> Description of the task
Below are some records; quote exactly the lines from the one that contains "Viewport: 1164px width, 984px height." through the one that contains "You are a computer-use agent. The image", inclusive, and no others.

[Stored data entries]
------------------------------------------------------------

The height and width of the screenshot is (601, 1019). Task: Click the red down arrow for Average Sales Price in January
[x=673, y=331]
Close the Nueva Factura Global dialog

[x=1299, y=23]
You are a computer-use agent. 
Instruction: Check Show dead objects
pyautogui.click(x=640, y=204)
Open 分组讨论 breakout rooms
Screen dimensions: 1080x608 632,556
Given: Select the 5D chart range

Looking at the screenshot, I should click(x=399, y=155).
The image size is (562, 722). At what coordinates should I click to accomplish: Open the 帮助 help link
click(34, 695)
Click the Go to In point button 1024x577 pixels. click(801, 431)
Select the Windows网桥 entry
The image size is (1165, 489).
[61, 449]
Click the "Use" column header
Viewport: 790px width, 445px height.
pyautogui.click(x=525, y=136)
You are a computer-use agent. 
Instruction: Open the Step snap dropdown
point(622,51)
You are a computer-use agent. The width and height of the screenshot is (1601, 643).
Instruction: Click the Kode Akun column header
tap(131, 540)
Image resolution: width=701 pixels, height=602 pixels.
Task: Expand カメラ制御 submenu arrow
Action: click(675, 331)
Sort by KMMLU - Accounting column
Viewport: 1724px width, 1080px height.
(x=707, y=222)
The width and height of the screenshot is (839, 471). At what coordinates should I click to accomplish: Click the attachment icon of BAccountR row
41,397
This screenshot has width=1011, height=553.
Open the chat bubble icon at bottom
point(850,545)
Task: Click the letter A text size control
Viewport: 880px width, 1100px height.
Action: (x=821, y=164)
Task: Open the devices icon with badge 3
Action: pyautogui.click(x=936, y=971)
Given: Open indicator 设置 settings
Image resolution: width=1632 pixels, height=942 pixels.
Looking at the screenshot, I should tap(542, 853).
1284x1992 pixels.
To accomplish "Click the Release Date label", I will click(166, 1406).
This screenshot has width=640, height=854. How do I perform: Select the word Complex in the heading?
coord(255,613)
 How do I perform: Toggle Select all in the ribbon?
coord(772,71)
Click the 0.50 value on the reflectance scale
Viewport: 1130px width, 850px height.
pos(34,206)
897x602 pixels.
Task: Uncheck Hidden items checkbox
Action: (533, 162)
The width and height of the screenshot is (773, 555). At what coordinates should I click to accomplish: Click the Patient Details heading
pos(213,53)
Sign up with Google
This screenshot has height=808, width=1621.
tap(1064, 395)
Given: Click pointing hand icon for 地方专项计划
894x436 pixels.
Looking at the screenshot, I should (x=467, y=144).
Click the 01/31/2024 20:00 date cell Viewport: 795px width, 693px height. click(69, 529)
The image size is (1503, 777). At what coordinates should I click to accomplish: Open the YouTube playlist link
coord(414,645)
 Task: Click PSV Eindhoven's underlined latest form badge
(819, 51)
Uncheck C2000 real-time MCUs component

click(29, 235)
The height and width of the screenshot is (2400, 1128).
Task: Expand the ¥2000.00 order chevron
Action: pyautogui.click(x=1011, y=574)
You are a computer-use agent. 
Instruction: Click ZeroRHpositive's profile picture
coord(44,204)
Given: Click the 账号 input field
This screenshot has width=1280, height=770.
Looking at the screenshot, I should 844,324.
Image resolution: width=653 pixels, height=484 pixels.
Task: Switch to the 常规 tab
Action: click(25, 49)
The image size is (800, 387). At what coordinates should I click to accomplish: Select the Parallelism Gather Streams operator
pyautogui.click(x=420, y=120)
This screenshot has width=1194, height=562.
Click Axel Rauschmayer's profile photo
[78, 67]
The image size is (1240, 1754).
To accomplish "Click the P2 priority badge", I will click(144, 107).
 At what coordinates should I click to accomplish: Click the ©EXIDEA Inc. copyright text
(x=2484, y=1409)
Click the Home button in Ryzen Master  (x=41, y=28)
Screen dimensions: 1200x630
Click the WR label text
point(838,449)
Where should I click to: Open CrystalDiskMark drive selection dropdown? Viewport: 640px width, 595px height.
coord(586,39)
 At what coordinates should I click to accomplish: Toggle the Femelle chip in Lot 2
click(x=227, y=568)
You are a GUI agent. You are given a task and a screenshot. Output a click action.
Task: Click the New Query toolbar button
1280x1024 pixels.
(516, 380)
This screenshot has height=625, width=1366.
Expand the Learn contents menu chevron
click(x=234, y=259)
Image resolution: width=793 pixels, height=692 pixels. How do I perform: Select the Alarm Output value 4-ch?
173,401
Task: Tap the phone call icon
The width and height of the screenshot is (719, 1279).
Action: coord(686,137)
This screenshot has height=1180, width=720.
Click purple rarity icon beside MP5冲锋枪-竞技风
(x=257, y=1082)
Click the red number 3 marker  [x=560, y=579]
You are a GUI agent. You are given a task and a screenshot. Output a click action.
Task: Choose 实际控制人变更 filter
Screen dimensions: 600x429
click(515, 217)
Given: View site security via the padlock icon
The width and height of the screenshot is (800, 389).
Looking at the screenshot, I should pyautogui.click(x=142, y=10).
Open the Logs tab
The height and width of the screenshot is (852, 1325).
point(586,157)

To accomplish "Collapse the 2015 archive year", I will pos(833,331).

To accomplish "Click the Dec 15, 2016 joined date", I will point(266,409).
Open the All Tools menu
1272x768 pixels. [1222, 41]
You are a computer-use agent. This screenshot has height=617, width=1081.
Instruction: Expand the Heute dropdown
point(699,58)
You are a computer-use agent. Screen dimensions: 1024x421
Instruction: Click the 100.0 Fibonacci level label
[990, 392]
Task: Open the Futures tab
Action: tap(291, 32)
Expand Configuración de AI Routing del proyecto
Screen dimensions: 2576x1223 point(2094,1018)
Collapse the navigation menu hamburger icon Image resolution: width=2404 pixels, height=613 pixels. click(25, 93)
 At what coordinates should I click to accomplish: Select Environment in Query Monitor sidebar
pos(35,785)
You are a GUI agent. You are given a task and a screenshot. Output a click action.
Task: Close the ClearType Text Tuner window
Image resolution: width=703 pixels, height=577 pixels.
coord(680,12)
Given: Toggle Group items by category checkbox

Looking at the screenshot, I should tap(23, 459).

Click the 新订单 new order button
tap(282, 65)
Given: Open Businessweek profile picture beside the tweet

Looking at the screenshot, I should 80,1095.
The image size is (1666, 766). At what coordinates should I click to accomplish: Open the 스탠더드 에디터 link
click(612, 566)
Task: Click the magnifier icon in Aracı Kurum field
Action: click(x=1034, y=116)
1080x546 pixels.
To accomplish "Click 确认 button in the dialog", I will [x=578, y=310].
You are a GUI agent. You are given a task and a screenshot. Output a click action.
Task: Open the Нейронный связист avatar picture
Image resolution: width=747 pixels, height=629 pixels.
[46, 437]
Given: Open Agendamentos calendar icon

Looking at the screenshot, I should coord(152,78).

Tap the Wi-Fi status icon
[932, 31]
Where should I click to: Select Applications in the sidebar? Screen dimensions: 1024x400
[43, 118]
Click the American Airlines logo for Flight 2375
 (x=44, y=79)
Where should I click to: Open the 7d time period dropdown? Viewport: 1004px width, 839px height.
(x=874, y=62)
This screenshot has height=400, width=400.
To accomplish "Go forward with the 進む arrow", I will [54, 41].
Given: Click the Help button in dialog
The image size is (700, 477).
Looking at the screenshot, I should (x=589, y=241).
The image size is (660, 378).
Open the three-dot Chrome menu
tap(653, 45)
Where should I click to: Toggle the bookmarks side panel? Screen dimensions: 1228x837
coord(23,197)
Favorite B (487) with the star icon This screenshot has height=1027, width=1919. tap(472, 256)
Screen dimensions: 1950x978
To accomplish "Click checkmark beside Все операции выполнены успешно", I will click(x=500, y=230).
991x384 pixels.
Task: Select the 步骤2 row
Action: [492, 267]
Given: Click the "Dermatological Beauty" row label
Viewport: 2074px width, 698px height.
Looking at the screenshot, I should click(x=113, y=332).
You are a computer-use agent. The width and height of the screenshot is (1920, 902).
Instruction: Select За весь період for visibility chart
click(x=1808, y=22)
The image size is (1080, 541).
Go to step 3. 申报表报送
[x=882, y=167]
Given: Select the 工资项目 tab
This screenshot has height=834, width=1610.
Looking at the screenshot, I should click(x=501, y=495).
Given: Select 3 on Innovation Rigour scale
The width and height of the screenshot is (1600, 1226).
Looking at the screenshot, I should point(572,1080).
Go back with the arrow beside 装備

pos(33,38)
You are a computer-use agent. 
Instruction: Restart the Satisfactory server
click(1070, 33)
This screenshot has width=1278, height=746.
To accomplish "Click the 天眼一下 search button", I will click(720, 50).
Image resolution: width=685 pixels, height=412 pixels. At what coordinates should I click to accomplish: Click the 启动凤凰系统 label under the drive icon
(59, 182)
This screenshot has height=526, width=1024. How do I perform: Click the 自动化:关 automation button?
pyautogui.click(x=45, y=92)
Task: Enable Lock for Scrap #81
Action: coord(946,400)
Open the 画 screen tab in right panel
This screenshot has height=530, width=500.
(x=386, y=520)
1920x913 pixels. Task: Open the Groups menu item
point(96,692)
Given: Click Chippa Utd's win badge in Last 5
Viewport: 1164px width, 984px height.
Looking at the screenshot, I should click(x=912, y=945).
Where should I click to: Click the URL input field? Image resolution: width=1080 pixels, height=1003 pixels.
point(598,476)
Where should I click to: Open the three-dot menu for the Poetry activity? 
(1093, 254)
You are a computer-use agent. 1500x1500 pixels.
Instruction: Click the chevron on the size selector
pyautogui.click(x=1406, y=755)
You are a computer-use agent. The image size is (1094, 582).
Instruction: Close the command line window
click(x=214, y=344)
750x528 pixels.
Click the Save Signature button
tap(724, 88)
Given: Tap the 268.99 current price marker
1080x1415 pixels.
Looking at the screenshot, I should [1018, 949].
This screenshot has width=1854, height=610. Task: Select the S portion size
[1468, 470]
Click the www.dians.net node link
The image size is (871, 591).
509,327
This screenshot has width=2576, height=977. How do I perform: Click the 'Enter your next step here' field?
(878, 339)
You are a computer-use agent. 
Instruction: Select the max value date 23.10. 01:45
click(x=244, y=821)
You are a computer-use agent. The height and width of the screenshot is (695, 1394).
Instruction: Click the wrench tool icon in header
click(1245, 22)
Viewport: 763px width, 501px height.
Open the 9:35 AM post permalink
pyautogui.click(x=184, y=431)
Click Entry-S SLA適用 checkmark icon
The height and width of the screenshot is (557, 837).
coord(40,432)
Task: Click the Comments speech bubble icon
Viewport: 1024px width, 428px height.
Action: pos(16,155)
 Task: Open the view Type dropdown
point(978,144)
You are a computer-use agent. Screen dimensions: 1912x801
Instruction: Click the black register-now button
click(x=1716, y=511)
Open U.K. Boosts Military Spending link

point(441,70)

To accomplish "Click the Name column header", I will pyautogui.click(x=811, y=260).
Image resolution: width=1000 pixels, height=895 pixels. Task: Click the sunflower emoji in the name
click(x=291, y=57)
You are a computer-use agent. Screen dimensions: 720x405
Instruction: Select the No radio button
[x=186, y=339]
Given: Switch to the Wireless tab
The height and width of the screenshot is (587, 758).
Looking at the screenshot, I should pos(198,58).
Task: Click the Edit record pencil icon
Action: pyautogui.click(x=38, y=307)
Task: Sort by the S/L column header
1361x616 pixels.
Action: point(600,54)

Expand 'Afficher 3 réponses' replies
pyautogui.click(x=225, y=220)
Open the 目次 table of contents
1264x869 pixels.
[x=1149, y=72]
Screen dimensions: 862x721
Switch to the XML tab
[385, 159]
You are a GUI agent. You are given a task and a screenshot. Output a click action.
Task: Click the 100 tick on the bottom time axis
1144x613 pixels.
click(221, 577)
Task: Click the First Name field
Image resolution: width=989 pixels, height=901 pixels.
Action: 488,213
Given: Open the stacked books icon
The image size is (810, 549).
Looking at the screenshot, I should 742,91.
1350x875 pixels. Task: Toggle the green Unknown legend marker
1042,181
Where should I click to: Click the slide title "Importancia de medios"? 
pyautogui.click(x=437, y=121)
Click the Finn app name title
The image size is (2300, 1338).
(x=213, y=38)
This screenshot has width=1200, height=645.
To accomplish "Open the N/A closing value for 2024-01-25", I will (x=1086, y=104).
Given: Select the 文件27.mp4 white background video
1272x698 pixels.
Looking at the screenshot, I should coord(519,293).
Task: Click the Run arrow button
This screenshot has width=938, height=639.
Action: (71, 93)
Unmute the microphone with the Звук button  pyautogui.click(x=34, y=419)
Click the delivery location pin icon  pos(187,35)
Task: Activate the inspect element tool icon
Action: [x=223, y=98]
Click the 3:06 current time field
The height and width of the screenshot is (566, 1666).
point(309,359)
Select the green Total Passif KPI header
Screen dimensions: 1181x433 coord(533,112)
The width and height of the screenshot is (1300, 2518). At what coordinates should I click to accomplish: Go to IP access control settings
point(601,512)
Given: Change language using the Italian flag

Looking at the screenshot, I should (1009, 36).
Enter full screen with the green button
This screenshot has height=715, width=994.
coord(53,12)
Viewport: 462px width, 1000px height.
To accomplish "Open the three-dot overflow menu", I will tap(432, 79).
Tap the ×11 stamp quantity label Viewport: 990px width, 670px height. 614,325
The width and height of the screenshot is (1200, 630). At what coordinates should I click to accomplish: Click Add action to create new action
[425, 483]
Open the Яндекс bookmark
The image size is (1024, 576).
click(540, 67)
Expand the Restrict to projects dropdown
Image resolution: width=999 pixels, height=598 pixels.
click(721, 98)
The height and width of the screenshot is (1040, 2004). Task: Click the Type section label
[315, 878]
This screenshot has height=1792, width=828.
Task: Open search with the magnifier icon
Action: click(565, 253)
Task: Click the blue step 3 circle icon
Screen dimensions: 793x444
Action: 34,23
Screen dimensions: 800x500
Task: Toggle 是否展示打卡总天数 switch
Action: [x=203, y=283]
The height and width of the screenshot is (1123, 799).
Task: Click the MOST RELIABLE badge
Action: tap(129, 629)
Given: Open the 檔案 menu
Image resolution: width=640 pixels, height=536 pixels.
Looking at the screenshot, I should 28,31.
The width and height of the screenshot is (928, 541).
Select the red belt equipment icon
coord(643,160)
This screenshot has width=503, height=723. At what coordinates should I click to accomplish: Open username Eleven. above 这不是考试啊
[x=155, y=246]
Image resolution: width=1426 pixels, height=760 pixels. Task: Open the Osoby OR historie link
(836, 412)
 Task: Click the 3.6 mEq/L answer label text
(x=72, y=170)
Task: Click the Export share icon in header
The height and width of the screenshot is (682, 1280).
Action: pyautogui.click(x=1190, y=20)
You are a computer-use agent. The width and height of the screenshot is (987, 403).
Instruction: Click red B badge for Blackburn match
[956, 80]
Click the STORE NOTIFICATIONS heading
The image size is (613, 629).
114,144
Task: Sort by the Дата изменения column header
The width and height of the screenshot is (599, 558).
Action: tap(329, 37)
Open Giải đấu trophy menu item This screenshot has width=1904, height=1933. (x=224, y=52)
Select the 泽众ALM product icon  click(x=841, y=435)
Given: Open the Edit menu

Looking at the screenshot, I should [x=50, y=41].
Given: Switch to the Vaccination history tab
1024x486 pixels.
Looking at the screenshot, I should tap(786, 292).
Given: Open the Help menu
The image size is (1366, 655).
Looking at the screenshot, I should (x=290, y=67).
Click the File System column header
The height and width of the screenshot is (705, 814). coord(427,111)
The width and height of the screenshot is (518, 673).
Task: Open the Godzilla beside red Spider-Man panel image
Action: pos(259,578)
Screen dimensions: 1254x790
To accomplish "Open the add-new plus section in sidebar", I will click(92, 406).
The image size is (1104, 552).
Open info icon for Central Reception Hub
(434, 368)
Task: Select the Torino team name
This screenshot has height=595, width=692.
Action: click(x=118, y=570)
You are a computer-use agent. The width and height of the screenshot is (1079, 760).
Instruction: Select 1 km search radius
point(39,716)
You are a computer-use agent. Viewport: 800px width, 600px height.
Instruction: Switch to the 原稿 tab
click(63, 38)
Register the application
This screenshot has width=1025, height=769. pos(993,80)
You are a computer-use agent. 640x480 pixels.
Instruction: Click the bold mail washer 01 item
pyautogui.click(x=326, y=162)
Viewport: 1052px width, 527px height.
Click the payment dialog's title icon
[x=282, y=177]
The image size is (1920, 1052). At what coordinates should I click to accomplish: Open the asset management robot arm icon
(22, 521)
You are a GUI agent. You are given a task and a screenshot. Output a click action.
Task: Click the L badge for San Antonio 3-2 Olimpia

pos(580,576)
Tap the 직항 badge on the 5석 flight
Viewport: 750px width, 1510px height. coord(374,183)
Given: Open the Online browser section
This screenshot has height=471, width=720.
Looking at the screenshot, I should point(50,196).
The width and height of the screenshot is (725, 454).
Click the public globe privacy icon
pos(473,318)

------------------------------------------------------------

> Answer for the task
Viewport: 1164px width, 984px height.
Looking at the screenshot, I should click(x=912, y=945).
Where should I click to: Click the URL input field? Image resolution: width=1080 pixels, height=1003 pixels.
point(598,476)
Where should I click to: Open the three-dot menu for the Poetry activity? 
(1093, 254)
You are a computer-use agent. 1500x1500 pixels.
Instruction: Click the chevron on the size selector
pyautogui.click(x=1406, y=755)
You are a computer-use agent. The image size is (1094, 582).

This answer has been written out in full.